TASK TO COMPLETE:
The entries below are to be written out again without alteration.

PROVIDED INFORMATION:
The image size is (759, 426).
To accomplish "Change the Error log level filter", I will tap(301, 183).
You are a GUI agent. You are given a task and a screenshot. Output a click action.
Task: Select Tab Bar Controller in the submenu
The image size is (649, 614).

REPLY TO THE EXERCISE:
The image size is (759, 426).
To accomplish "Change the Error log level filter", I will tap(301, 183).
You are a GUI agent. You are given a task and a screenshot. Output a click action.
Task: Select Tab Bar Controller in the submenu
The image size is (649, 614).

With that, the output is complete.